You may omit the --verbose --debug flags, but they're useful when your code breaks and you need to figure out why.

Alternatively, all the puppet agents will pull and apply the config from the puppet server every 30 minutes, so just waiting is also a valid alternative if you're sure your code won't break.

Upgrading the Kubernetes cluster

Since we're using protogalaxy, there are a couple of steps different from the official upgrade instructions, although the idea is mostly the same. Also note that you may only upgrade one minor version at a time (so for example from 1.17.5 to 1.18.2, but not from 1.16.0 to 1.18.0), so if the cluster is really out of date you might need to repeat this process several times.

Setting up protogalaxy

In data/common.yaml, modify the hiera values protogalaxy::upgrading_cluster to be true, and protogalaxy::k8s_version to be the new desired version. Redeploy everything using sudo r10k deploy environment -p && sudo puppet agent -t on gravity and sudo puppet agent -t everywhere else.

Upgrading the first control plane node (nebula1)

Note: all kubectl commands should be run on gravity, while all other commands should be run on the node being upgraded.

First, drain the node using kubectl drain nebula1 --ignore-daemonsets (you may need to follow additional instructions to delete stubborn pods), then plan the upgrade using sudo kubeadm upgrade plan. Make sure the output makes sense (without errors), then you can apply the upgrade using sudo kubeadm upgrade apply v1.19.2, replacing the version number with your desired version. Finally, upgrade kubelet using sudo apt install --allow-change-held-packages kubelet=1.19.2-00, replacing the version number with your desired version. After a reboot (this is also a pretty good time to do a sudo apt update && sudo apt upgrade in general before you reboot), you may uncordon this node using kubectl uncordon nebula1.

Upgrading additional control plane nodes (nebula*) and worker nodes (star*)

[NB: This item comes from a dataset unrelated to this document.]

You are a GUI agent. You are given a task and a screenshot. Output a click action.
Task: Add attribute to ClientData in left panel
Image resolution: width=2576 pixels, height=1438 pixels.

This process is exactly the same as upgrading the first control plane node, but do not run sudo kubeadm upgrade plan or sudo kubeadm upgrade apply. Instead, use sudo kubeadm upgrade node. Remember to only do a couple at a time (for control plane nodes, one at a time) so the cluster never goes down.

For those of you who are lazy (like me), here's a oneliner you can copy (excluding the cordon/uncordon part) if you understand every step of the process (remember to change the version number):

sudo kubeadm upgrade node && sudo apt update && sudo apt install --allow-change-held-packages kubelet=1.19.2-00 && sudo apt upgrade && sudo reboot

Copying the new admin.conf over

(TODO: automate this using puppet somehow?) On nebula1, the /etc/kubernetes/admin.conf contains certificates and keys to allow kubectl to talk to the server. After a cluster upgrade, the certificate is renewed, so you have to manually copy it over to gravity. Copy it somewhere temporarily (such as /tmp) and change the ownership so the ctrl user can read it (sudo chown ctrl:ctrl admin.conf). Afterwards, scp it onto gravity like scp nebula1:/tmp/admin.conf .kube/config. Finally, delete it from /tmp using rm /tmp/admin.conf.

Trun off upgrade mode on protogalaxy

Change the hiera value protogalaxy::upgrading_cluster to false. Redeploy it and do a puppet run for good measure, although the puppet run is not really needed.